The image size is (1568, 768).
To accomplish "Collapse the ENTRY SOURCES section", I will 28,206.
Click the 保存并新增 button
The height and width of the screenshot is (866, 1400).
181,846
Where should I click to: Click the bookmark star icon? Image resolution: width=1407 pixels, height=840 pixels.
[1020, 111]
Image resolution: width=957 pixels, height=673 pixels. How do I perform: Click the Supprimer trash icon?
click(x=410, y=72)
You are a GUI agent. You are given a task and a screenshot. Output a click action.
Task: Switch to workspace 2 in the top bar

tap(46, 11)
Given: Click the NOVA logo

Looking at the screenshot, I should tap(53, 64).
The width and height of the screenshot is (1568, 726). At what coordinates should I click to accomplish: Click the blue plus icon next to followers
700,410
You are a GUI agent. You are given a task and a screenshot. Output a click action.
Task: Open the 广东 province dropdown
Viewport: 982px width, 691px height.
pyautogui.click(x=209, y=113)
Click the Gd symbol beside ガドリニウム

^^^^

# STATED PROBLEM
Render all of the data above as a numbered list, leaving out the blank lines.

# ANSWER TO THIS TASK
1. The image size is (1568, 768).
2. To accomplish "Collapse the ENTRY SOURCES section", I will 28,206.
3. Click the 保存并新增 button
4. The height and width of the screenshot is (866, 1400).
5. 181,846
6. Where should I click to: Click the bookmark star icon? Image resolution: width=1407 pixels, height=840 pixels.
7. [1020, 111]
8. Image resolution: width=957 pixels, height=673 pixels. How do I perform: Click the Supprimer trash icon?
9. click(x=410, y=72)
10. You are a GUI agent. You are given a task and a screenshot. Output a click action.
11. Task: Switch to workspace 2 in the top bar
12. tap(46, 11)
13. Given: Click the NOVA logo
14. Looking at the screenshot, I should tap(53, 64).
15. The width and height of the screenshot is (1568, 726). At what coordinates should I click to accomplish: Click the blue plus icon next to followers
16. 700,410
17. You are a GUI agent. You are given a task and a screenshot. Output a click action.
18. Task: Open the 广东 province dropdown
19. Viewport: 982px width, 691px height.
20. pyautogui.click(x=209, y=113)
21. Click the Gd symbol beside ガドリニウム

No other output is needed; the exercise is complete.